Learning How to Repaint Kitchen Cabinets is one of the least expensive and best transformations you can do for any kitchen. Best of all, painting kitchen cabinets is a simple and inexpensive overhaul, and with this DIY Kitchen Painting Guide, you can complete the project in 3 days.
The “Do it Yourself” category – painting kitchen cabinets or bathroom cabinets – can be one of the most rewarding home projects you will ever take on – and in the process, you will save a lot of money.
Professional painters can charge between $2,000-$5,000 to repaint cabinets, depending on the size of your kitchen – making this project one of the biggest cost-savers most homeowners can take on themselves.
And Great News – With these simple steps below, you can paint kitchen cabinets without stripping them first!
How to Repaint Kitchen Cabinets
First Step: Buy the Paint & Materials:
Allow a budget of $300-600 for all the materials needed to paint kitchen cabinets, depending on the size of your kitchen, the grade of materials chosen, and any new hardware selections.
We Recommend this list of Paint and Materials – For Repainting Kitchen Cabinets:
Use the Best Type of Paint For Kitchen Cabinets (see suggestions below)

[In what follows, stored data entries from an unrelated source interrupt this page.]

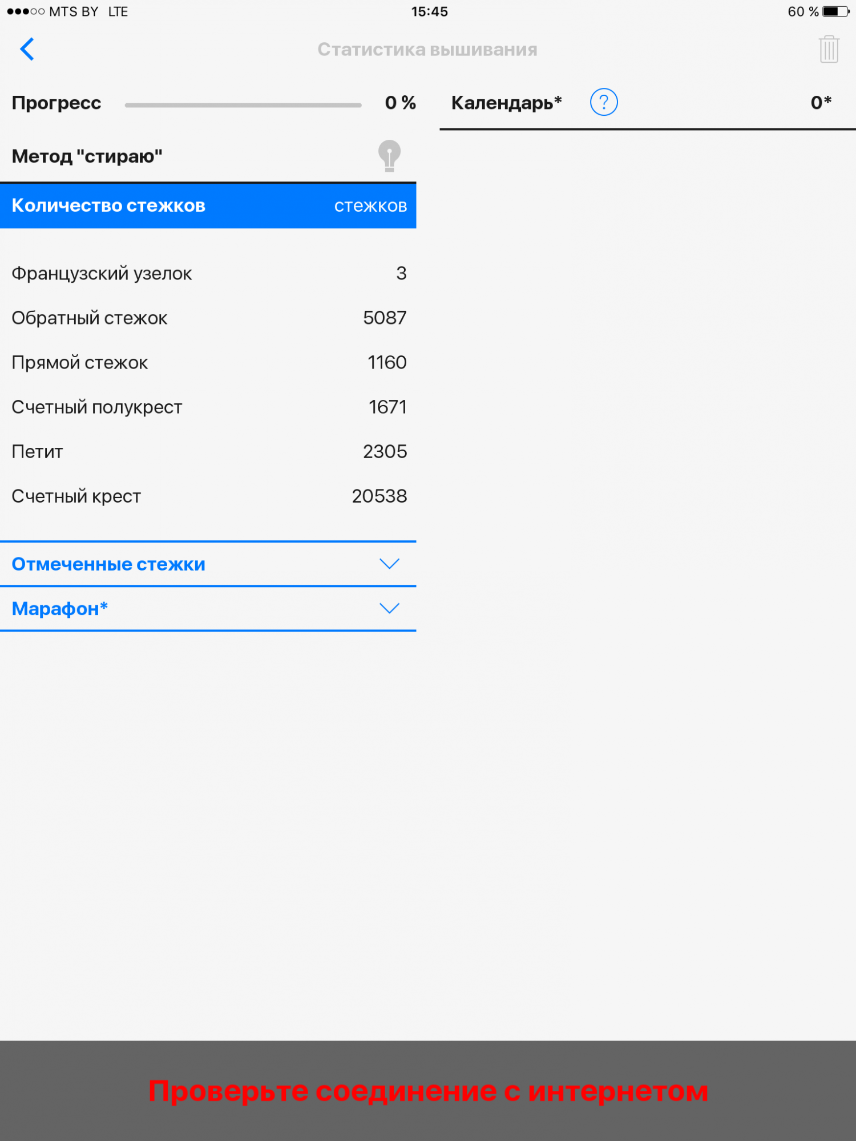Select the Количество стежков header
856x1141 pixels.
(108, 206)
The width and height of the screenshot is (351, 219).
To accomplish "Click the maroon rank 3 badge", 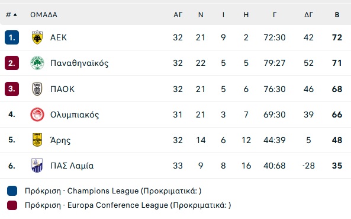I will pos(12,89).
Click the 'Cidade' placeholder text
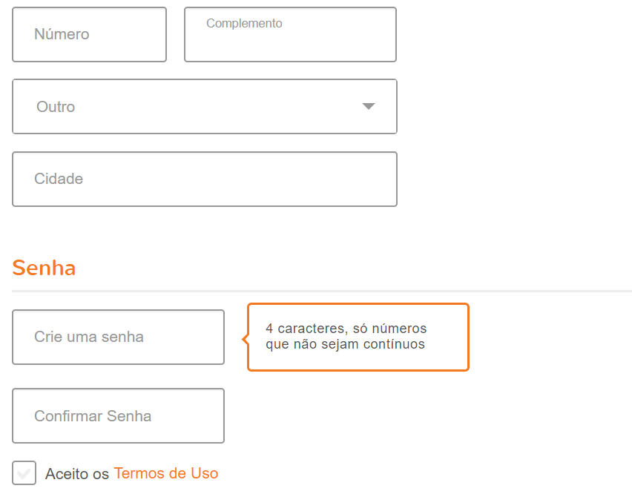Screen dimensions: 632x494 point(59,180)
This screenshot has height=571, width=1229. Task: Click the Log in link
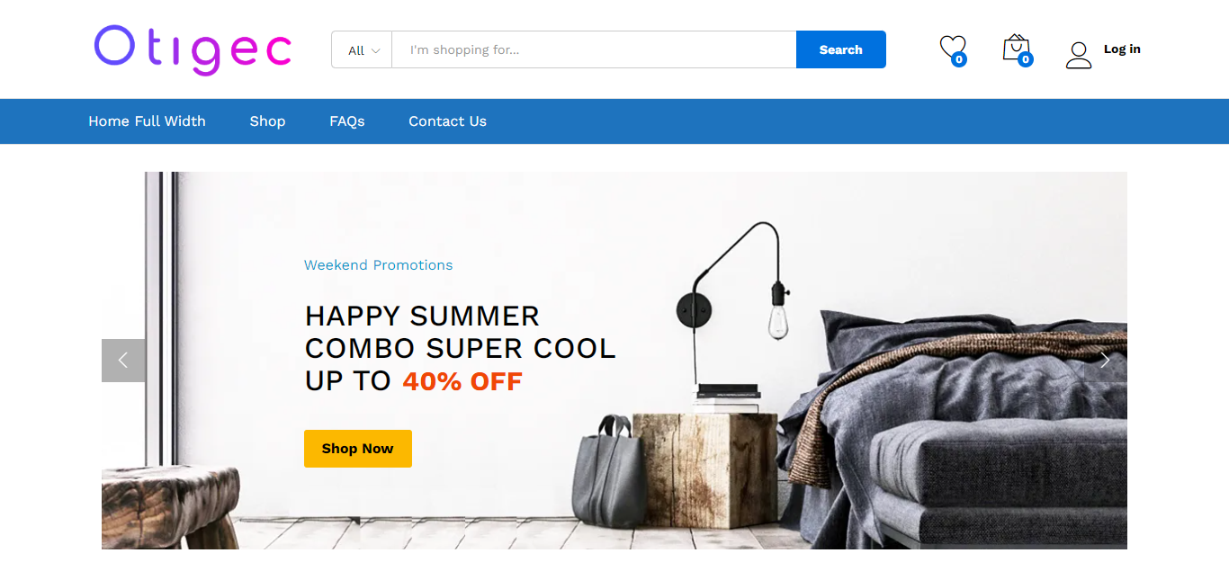click(1122, 49)
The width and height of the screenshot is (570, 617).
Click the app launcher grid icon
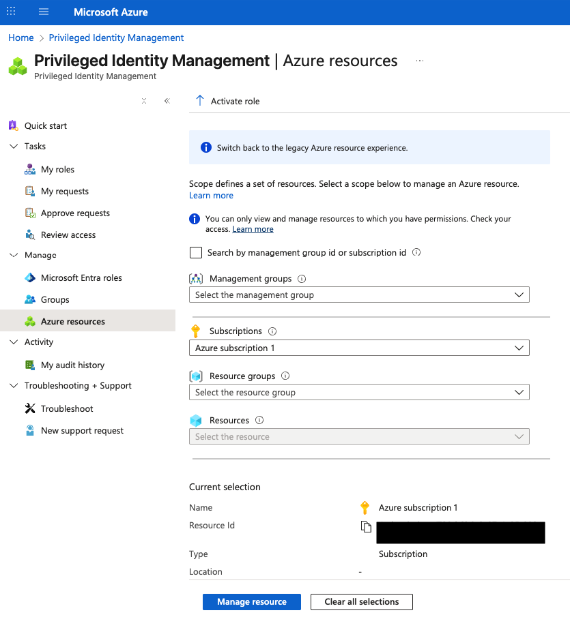tap(11, 12)
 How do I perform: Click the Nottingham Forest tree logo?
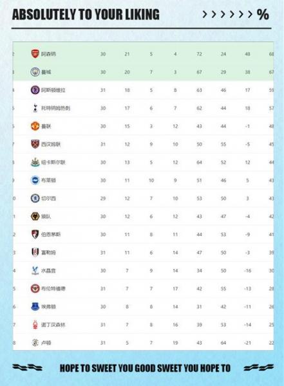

Primer – Buy the best Primer for all types of wood surfaces (see tips below)
Paint Brush – We recommend a high-quality 2 – 2 ½” Nylon Bristle brush
Foam Roller – 3” mini foam roller with refills for smooth flat surfaces
Painters Tape – 1 roll of painter or “Frog” tape should be sufficient
Drop cloths – to protect floor and countertops.
Have plenty of rags for quick clean-up.
Screwdriver or drill with bits to remove hardware
Wood putty and putty knife (if you have damage or knicks to fill)
Tack cloth – If you plan to sand, buy tack cloth to remove dust from cabinets.
Few Quick Tips: Before Painting Kitchen Cabinets:
- Allow Sufficient Time: While many claim that repainting kitchen cabinets is a 1- or 2-day project, we recommend allowing 3-4 days. Pick a time when you can set aside 3-4 days for this project.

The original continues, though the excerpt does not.